• PROBLEM DETAILS: Below are entries. Reproduce exactly the lines between the line holding "Task: Toggle the TODO tool window button" and the line holding "Screen dimensions: 1456x819", inclusive, and only those.

• DATA LISTING:

[Start of Attachment]

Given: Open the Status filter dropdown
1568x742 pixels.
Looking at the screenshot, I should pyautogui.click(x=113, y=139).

[End of Attachment]
[Start of Attachment]

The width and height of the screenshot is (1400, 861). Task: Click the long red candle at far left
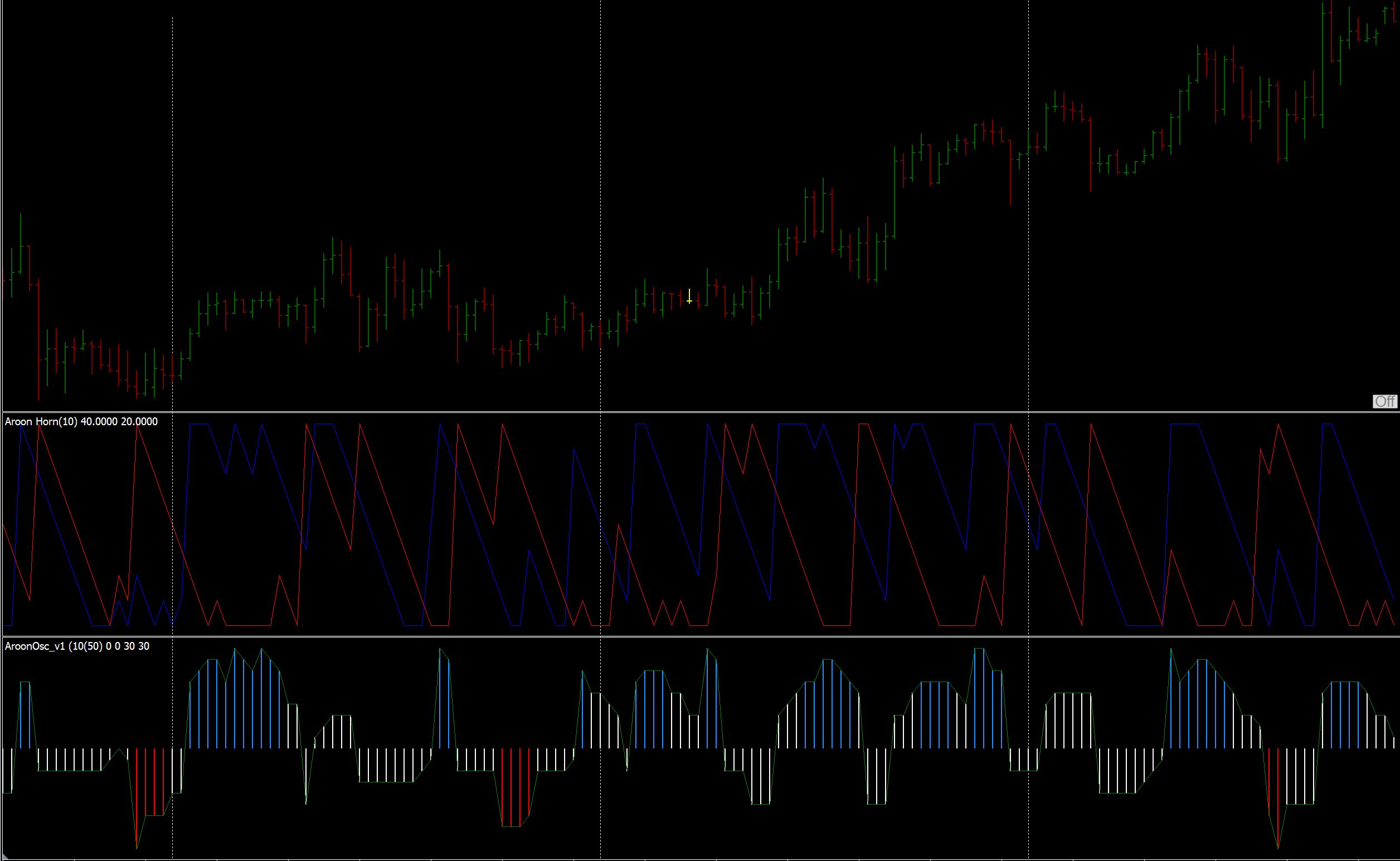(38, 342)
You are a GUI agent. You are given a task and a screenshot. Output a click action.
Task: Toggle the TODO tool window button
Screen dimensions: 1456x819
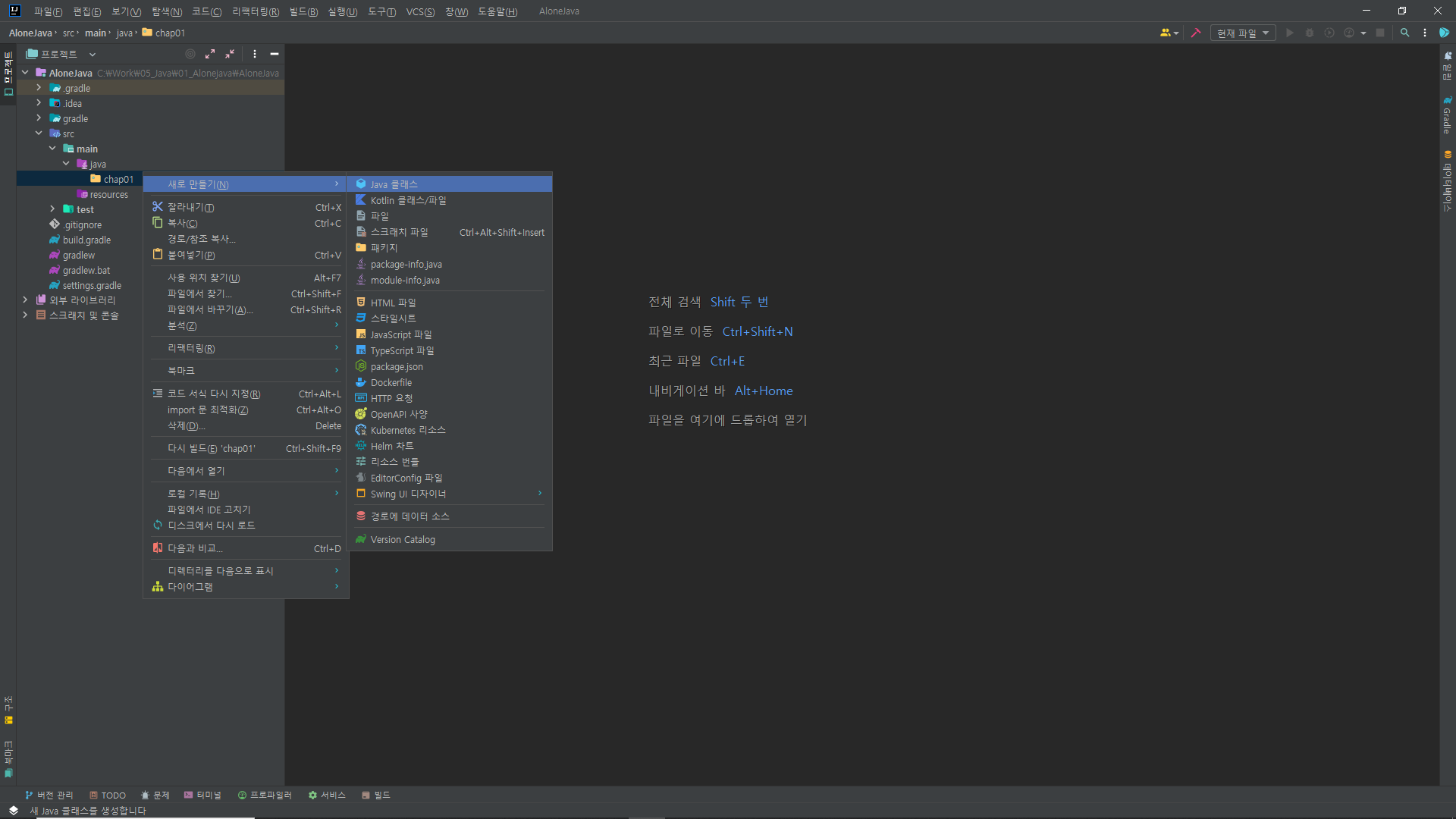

[End of Attachment]

• WRITTEN REPLY:
Task: Toggle the TODO tool window button
Screen dimensions: 1456x819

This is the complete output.